Abstract 19687: High-Density Lipoprotein Leads to Stimulation of Endothelial Protein Kinase C-β2 and Inhibition of eNOS-Activating Pathways in Patients with Coronary Disease: Role of Paraoxonase-1 Inactivation
Background: High-density lipoprotein (HDL) has been shown to exert important atheroprotective effects and HDL-targeted therapies are currently evaluated as a potential novel therapy in coronary disease (CAD). However, recent evidence suggests that vascular effects of HDL can be heterogeneous. The aim of the present study was to characterize mechanisms leading to impaired endothelial-protective effects of HDL in patients with CAD.

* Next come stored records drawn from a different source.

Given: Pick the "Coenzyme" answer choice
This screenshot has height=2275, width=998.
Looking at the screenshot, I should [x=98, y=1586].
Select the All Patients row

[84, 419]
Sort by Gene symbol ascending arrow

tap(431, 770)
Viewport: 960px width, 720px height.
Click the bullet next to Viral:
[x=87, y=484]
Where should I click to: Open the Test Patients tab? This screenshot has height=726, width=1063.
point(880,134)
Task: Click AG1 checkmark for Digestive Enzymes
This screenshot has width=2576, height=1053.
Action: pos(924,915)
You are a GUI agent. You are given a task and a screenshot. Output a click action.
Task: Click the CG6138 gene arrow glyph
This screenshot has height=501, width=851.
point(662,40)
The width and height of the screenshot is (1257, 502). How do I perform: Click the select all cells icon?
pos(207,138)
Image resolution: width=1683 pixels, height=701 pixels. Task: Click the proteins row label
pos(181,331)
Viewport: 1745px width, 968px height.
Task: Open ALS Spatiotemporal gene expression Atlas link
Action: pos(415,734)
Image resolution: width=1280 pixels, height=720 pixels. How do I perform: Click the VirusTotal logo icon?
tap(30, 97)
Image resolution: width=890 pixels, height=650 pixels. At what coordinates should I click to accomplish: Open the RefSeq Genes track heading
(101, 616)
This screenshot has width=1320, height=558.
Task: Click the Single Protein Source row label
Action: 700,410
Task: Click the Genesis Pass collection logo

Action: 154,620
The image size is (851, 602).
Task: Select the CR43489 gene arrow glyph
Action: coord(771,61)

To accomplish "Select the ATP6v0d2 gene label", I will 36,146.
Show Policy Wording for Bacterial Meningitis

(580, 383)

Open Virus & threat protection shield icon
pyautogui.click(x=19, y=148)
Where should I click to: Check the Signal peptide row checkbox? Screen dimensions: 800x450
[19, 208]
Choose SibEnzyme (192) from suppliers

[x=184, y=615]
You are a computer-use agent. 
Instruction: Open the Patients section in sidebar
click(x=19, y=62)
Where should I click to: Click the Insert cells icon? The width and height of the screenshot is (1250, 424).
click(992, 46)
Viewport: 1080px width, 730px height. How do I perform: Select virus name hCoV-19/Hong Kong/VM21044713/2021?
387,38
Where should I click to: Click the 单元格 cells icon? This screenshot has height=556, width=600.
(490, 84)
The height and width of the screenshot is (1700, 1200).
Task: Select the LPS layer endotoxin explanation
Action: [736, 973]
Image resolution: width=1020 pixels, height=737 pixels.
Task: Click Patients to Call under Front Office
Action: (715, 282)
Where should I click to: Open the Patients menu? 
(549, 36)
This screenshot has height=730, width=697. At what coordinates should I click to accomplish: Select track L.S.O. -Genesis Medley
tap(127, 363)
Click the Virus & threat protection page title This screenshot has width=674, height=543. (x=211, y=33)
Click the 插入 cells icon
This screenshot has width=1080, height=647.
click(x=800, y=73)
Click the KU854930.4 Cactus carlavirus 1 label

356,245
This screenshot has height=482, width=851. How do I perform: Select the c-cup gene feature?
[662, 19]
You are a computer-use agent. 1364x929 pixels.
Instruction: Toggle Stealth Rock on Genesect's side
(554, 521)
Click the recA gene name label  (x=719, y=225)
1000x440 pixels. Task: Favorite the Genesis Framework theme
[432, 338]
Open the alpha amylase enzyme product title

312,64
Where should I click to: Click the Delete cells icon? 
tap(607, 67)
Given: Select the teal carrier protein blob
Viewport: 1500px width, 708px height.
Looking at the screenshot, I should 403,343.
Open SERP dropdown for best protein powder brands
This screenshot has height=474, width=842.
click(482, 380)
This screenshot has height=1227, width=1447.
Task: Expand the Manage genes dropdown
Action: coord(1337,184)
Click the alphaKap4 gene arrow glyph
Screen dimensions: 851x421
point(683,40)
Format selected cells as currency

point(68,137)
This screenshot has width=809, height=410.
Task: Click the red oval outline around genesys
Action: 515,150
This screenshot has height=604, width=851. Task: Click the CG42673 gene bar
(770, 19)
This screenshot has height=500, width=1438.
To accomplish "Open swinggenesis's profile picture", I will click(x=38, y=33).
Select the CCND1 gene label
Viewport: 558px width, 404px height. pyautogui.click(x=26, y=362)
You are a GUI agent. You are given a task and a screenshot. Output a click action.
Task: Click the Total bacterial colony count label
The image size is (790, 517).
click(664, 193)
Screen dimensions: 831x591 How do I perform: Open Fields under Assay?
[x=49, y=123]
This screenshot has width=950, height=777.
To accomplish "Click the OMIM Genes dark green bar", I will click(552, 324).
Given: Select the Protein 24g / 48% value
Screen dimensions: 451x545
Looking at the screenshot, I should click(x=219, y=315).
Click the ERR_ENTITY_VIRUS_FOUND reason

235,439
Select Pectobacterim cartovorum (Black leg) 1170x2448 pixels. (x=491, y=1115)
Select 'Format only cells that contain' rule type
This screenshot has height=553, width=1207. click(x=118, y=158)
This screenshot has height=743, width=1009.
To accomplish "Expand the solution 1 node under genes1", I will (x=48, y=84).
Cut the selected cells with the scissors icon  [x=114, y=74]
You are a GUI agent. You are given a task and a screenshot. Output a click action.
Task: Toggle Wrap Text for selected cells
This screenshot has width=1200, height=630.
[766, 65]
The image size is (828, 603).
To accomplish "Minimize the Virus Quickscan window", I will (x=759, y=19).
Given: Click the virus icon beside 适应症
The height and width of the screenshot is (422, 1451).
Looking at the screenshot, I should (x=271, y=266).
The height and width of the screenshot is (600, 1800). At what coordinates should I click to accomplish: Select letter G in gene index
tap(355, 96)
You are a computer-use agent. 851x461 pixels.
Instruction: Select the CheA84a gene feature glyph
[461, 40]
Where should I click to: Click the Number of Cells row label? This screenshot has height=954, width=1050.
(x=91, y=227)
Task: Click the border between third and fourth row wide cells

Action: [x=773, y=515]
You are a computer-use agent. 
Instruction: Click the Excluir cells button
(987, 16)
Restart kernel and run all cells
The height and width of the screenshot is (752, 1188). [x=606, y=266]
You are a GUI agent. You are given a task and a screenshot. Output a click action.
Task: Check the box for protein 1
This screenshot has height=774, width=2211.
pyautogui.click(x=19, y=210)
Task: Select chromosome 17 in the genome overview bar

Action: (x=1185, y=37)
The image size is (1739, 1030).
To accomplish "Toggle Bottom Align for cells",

Methods: HDL was isolated from patients with CAD (HDLCAD, n=50) and healthy subjects (HDLHS; n=25) by sequential ultracentrifugation. The effect of HDL on endothelial NO production was examined by electron spin resonance spectroscopy, and endothelial protein kinase C (PKC) beta2, Akt and eNOS phosphorylation were determined. Endothelial inflammatory activation was examined by NF-κB activity, VCAM-1 expression and monocyte adhesion. The effects of HDL on endothelial repair were characterized in a carotid injury model in nude mice. Paraoxonase-1 (PON1) activity/content in HDL and endothelial binding of radioactive labeled HDL were characterized, as well as the effects of HDL from PON1-/- mice.
Results: Whereas HDLHS stimulated eNOS-activating pathways, endothelial NO production and repair, no such effects were observed with HDLCAD. The capacity of HDLHS to stimulate endothelial NO production was critical for its anti-inflammatory effects. Endothelial binding of HDLCAD was reduced as compared to HDLHS. Notably, HDLCAD in contrast to HDLHS activated endothelial PKCbeta2 (+68.3% vs. PBS, P<0.01), which in turn inhibited eNOS-activating pathways. PON1 activity was decreased whereas PON1 content was increased in HDLCAD, suggesting inactivation of HDL-bound PON1. Of note, impaired HDL-associated PON1 activity was identified as a mechanism underlying PKCbeta2 activation by HDL. HDL from PON1-/- mice failed to stimulate endothelial NO production or to inhibit endothelial inflammatory activation.
Conclusion: In summary, the present study indicates that in patients with CAD HDL gains endothelial PKCbeta2-activating properties that are resulting from a reduced HDL-associated PON1 activity leading to inhibition of eNOS-activating pathways and a subsequent loss of important vasoprotective effects of HDL in CAD.
- © 2010 by American Heart Association, Inc.